Is our character essentially formed by the age of seven?

I’ve recently viewed three programmes on ITV in a short series called “63Up”. This is the ninth series in a remarkable project that began in 1964 with a series called “SevenUp”. Originally 14 children aged seven, but from different social backgrounds, were interviewed about their lives and hopes. Then the director Michael Apted returned to the same people every seven years for a fascinating longitudinal study.

The premise of the film was taken from the Jesuit motto “Give me a child until he is seven and I will give you the man”, which is based on a quotation by Saint Francis Xavier. So is this true?

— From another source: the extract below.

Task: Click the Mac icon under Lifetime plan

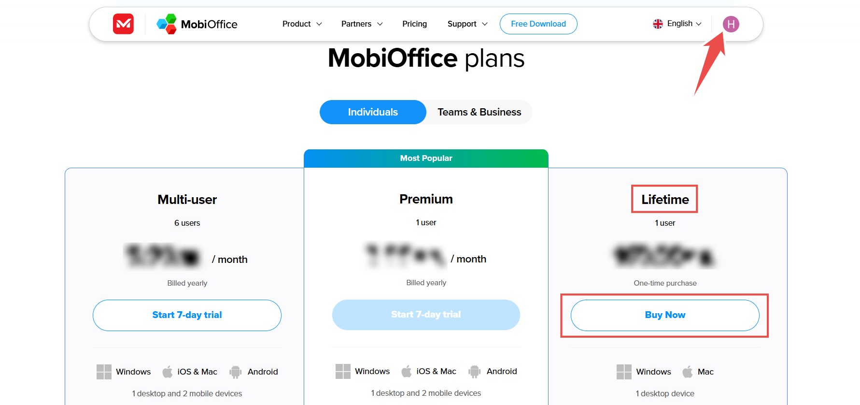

The nine programmes provide much anecdotal evidence to support the claim: the working class children have generally achieved limited education and wealth, while the middle-class children have largely had the privileged lives that their initial advantage suggested.

I think that I have been fortunate enough to be something of an exception to this pattern of limited social mobility. Ironically I went to a Catholic secondary school run by Xaverian Brothers but I was aged 11-18 at the time. At school, I had free meals and free uniform because of the poverty of my single parent. I went to university from home and obtained the maximum grant from my local authority which enabled me to be the first person in my family to obtain a degree.

So I started life as working class and became middle-class. But I could not have done this without the encouragement and support of my Italian mother and without the welfare state which subsidised my school and university education. There is a lesson here.